***** ITEMS
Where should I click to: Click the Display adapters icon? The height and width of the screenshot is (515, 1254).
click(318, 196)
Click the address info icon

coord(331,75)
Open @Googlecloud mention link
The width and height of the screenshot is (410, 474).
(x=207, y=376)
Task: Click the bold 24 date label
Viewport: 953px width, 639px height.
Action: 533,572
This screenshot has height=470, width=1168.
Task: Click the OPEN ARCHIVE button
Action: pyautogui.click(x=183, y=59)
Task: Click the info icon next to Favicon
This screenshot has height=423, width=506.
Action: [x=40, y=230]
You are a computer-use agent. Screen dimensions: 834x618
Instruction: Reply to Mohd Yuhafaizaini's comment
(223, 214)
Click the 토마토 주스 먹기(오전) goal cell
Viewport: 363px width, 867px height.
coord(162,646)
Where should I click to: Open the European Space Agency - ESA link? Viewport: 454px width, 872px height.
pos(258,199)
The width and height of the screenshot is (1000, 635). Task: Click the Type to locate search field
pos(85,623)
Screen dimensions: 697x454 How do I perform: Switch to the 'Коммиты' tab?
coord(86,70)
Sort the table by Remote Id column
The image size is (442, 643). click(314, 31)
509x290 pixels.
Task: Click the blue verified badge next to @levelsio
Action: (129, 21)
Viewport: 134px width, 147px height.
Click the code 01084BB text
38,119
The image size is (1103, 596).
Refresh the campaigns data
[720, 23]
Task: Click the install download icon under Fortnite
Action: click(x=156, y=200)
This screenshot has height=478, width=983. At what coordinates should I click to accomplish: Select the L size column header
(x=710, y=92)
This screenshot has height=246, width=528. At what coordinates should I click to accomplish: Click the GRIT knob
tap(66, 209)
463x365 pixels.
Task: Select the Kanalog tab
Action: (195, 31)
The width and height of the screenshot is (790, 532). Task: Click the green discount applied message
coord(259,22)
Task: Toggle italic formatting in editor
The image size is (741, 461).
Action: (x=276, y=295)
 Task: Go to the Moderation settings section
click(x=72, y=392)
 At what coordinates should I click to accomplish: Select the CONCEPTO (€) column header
**********
PROBLEM: Rewrite the records from the line with "Viewport: 134px width, 147px height." through the end of the records, putting "column heading" in place of "column header" and leaving everything else unchanged.

COMPLETE RESPONSE:
Viewport: 134px width, 147px height.
Click the code 01084BB text
38,119
The image size is (1103, 596).
Refresh the campaigns data
[720, 23]
Task: Click the install download icon under Fortnite
Action: click(x=156, y=200)
This screenshot has height=478, width=983. At what coordinates should I click to accomplish: Select the L size column heading
(x=710, y=92)
This screenshot has height=246, width=528. At what coordinates should I click to accomplish: Click the GRIT knob
tap(66, 209)
463x365 pixels.
Task: Select the Kanalog tab
Action: (195, 31)
The width and height of the screenshot is (790, 532). Task: Click the green discount applied message
coord(259,22)
Task: Toggle italic formatting in editor
The image size is (741, 461).
Action: (x=276, y=295)
 Task: Go to the Moderation settings section
click(x=72, y=392)
 At what coordinates should I click to accomplish: Select the CONCEPTO (€) column heading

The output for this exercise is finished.